Wednesday 24 March 2010

Sherlock Holmes Soundtrack by Hans Zimmer 2009 Sony Classical

Just taken Hans Zimmer’s newish Sherlock Holmes soundtrack out for a spin.

This is definitely one of the best scores of last year (just... the movie wasn’t released until Boxing Day) and I have to say that, after all this time of keeping Zimmer at ears length... I have started to warm to him quite a bit in the last couple of years. His choral extravaganza of a cue, 160BPM from his score for Angels and Demons is certainly one of the best two musical cues I heard last year (along with Bear McCreary’s Gaeta’s Lament from Season 4 of Battlestar Galactica).

The album starts off with the absolutely cracking “Discombobulate”. Lots of cimbalom punctuated with some frantic fiddling against a thumping modern beat... it works really well and is quite infectious. If you don’t believe me, click below for this fantastic spoof video of Discombobulate made by Zimmer and Robert Downey Junior and director Guy Ritchie... Zimmer is the one playing the cimbalom on the video.

I think this track is actually the opening bars of the score as heard at the start of the pre-credits sequence with the end title music spliced onto the end of it.

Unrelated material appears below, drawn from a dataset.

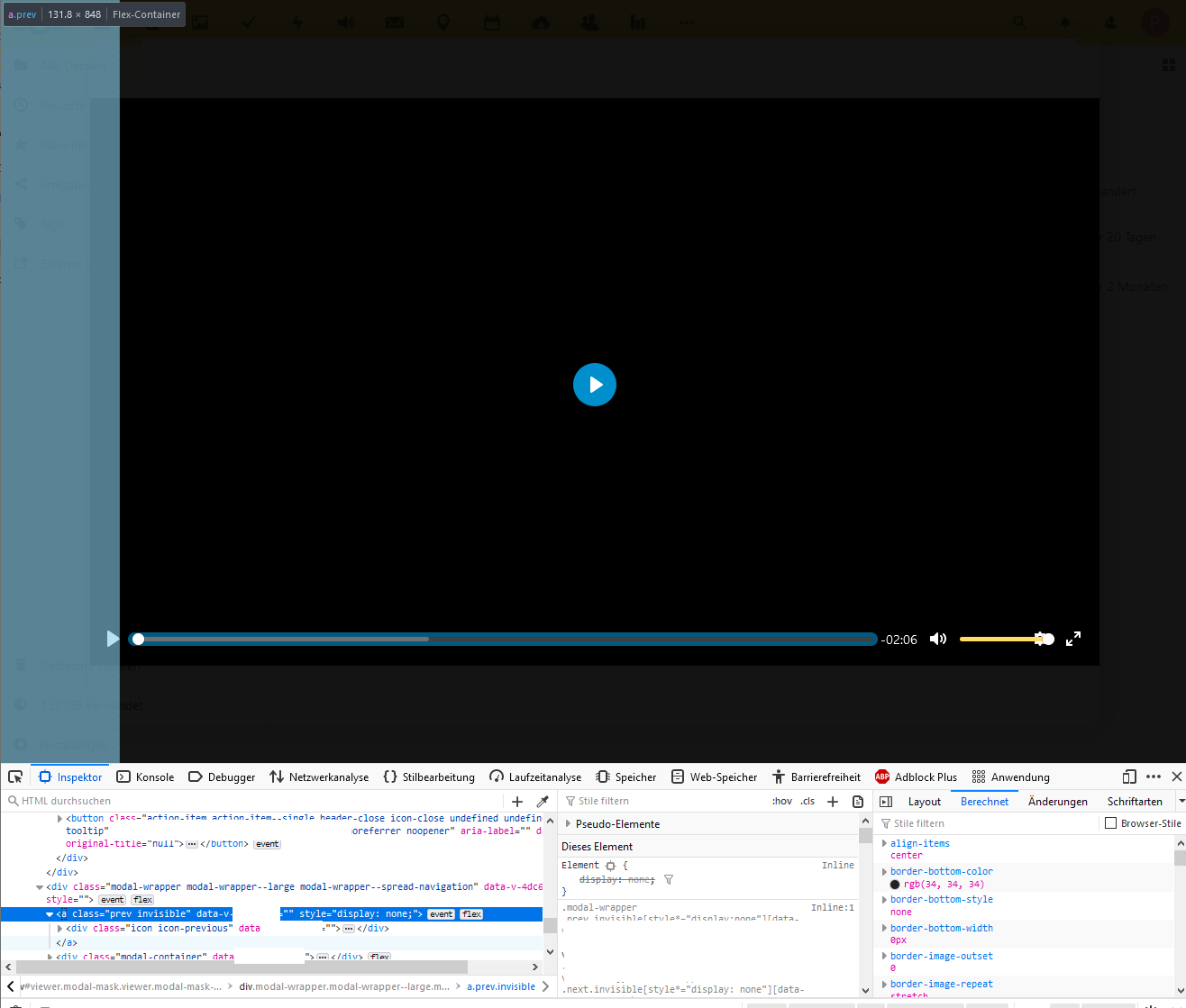1186x1008 pixels.
Task: Click the a.prev.invisible breadcrumb link
Action: pyautogui.click(x=501, y=986)
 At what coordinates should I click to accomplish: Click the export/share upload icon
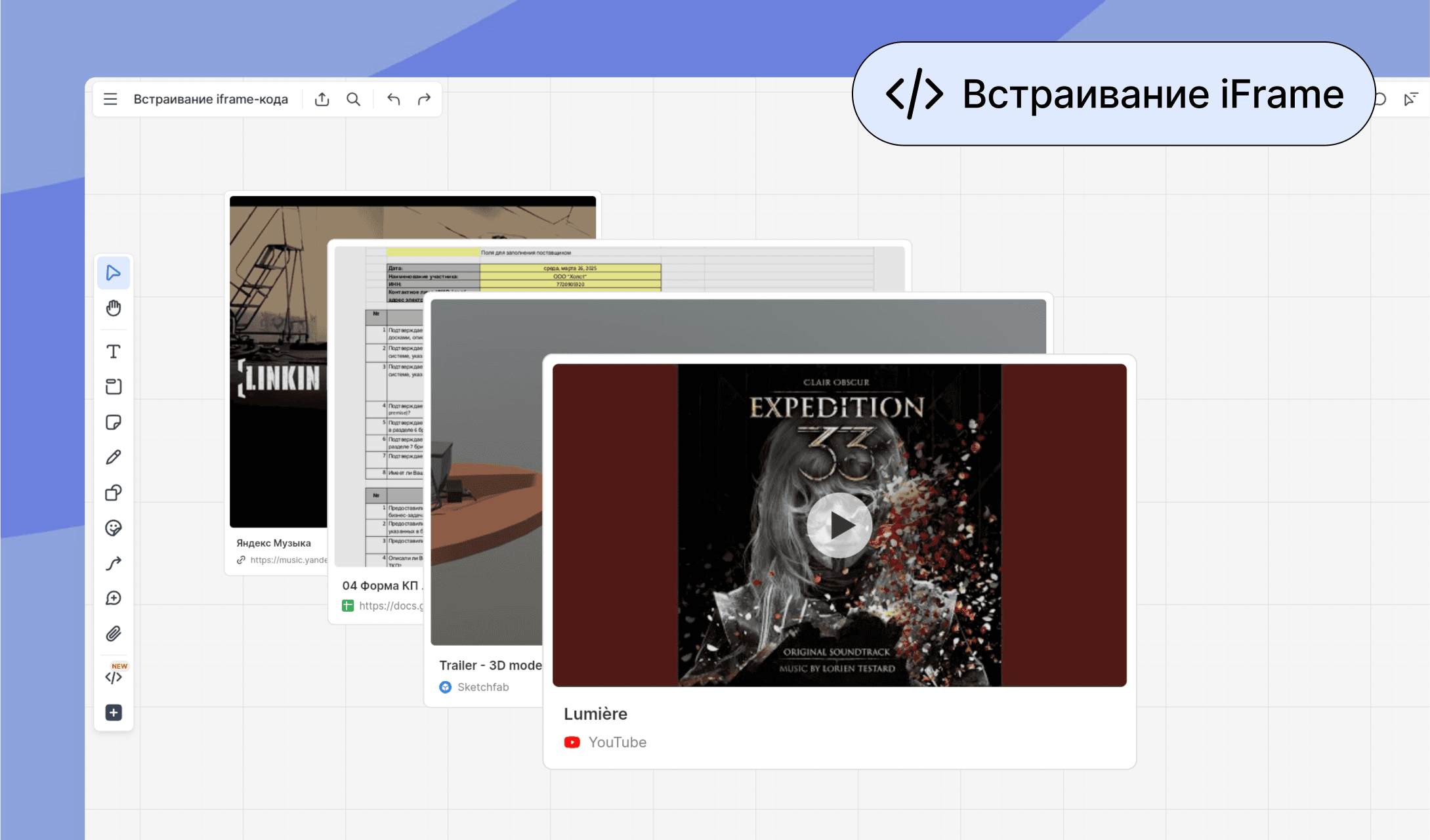point(322,99)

The whole soundtrack is populated by scritchy scratchy violin figures (think Bernard Herrmann scoring The Devil and Daniel Webster aka All That Money Can Buy) presumably because Holmes played the violin... but it’s used very effectively and although it seems to have a very Hungarian feel to it, it also does feel very much of the period of Arthur Conan Doyles original stories. Actually the Hungarian tinge to the score has been remarked on by a number of people who seem to feel that this score is very similar in tone to Wojciech Kilar’s score for the Coppola version of Dracula... I don’t see it myself (and I certainly don’t hear it) but I’m not here to argue... much. Sounds closer to Chris Young’s Drag Me to Hell score to me.

I seem to remember there was also a lot of Irish music in the film but none of this seems to have made it’s way onto the album (that’s fine with me... it was fairly annoying in the movie).

The soundtrack also seems to be a lesson in playing with contrasting volumes of sound. Discombobulate, for example, seems to start off deliberately mixed too low in an effort to get you to turn the sound up before he hits you with the percussion and the main melody (a tactic I believe Zimmer employed similarly on the aforementioned Angels and Demons album). The whole of the Sherlock Holmes album seems to operate with this as it’s guiding principle... lots of long subtle sections which suddenly get loud and beat you over the head and then slip back down into the quiet range again. I’m not knocking it... it works really well (just don’t expect to hear more than half of it on your ipod on the bus).

All in all, Hans Zimmer’s Sherlock Holmes is a very entertaining listen which certainly doesn’t outstay it’s welcome at a reasonable 52 minutes. Definitely recommended.